Stored data
·····

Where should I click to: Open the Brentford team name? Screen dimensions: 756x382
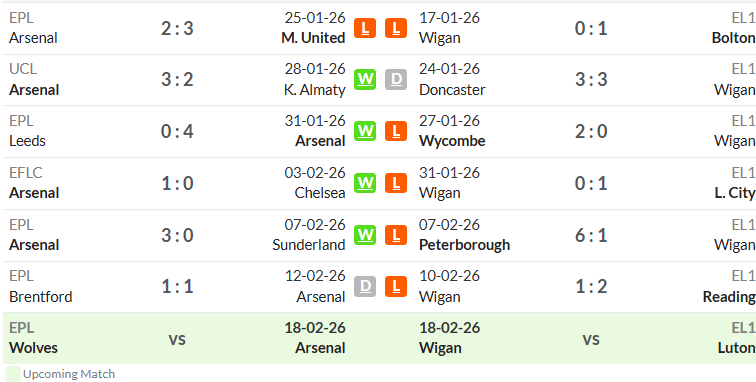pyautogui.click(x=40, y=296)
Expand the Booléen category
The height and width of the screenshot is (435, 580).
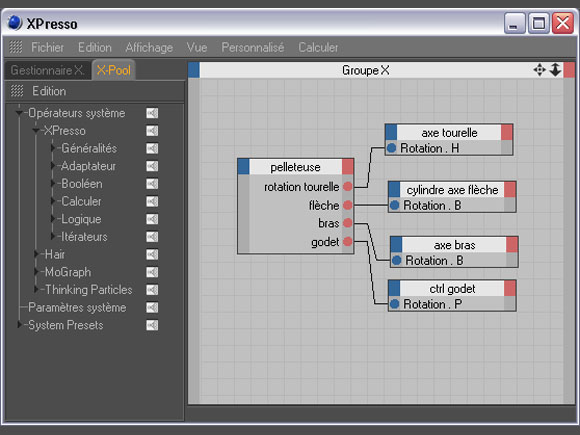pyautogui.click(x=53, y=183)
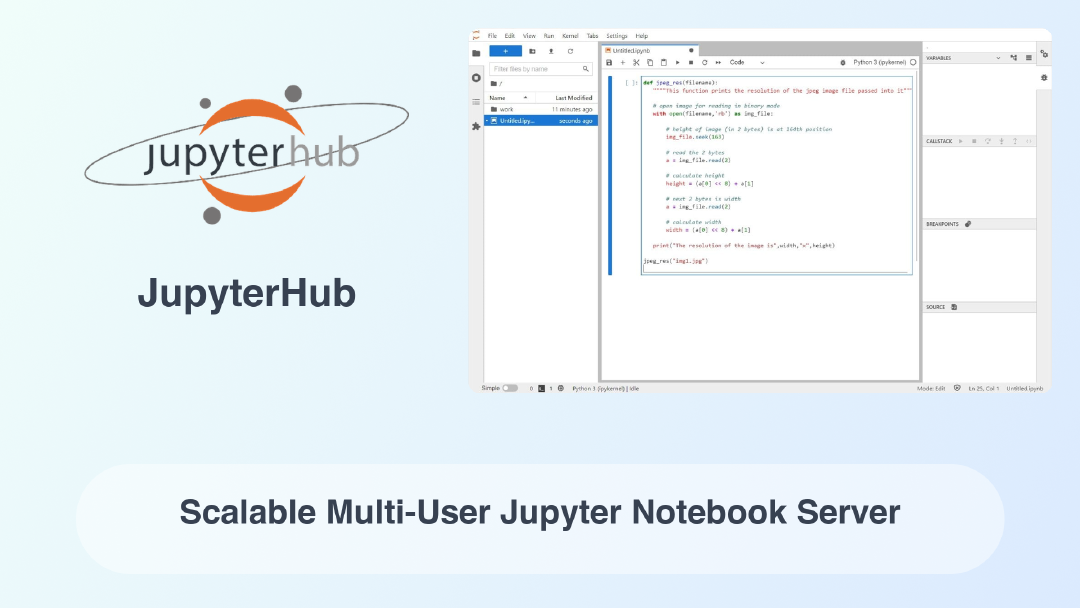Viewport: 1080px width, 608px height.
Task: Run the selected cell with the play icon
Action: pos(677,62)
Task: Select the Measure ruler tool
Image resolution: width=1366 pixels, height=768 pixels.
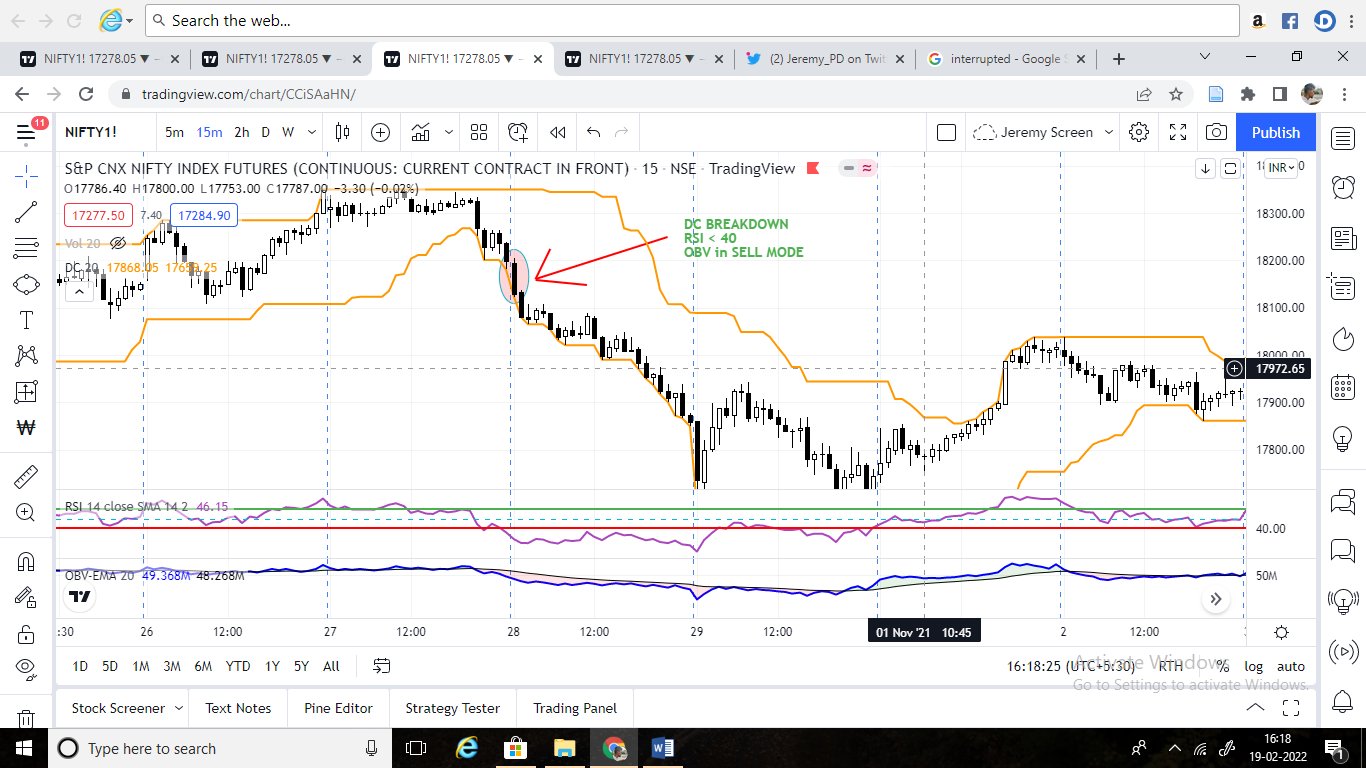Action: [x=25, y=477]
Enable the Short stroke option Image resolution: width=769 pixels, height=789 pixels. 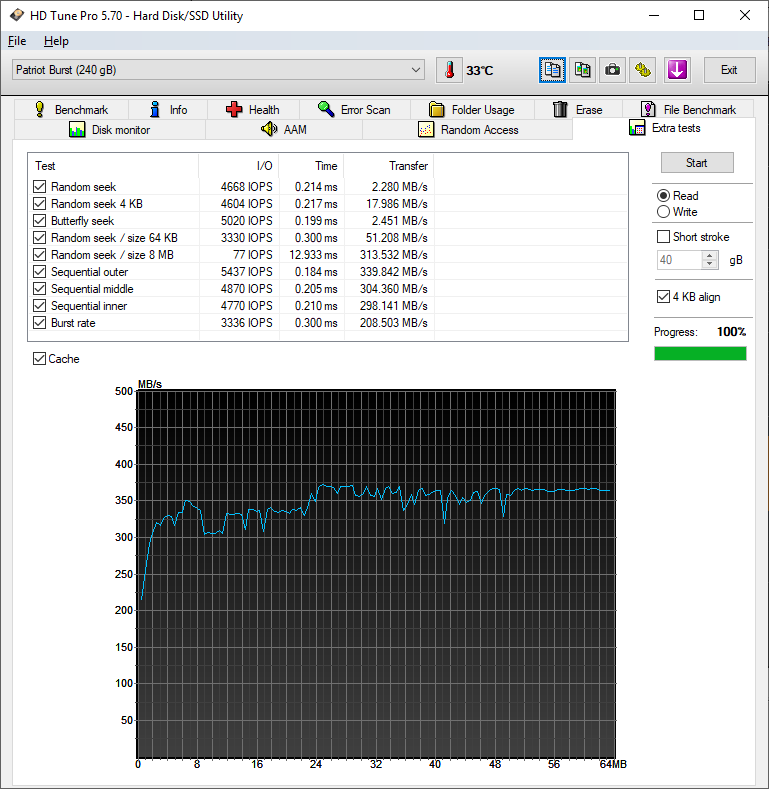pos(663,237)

·····

§ About this task:
Reproduce only the lines from the beginning of the data through the line that contains "Expand the Booléen category", both included, and please drop the pictures.

§ Task solution:
Where should I click to: Open the Brentford team name? Screen dimensions: 756x382
pyautogui.click(x=40, y=296)
Expand the Booléen category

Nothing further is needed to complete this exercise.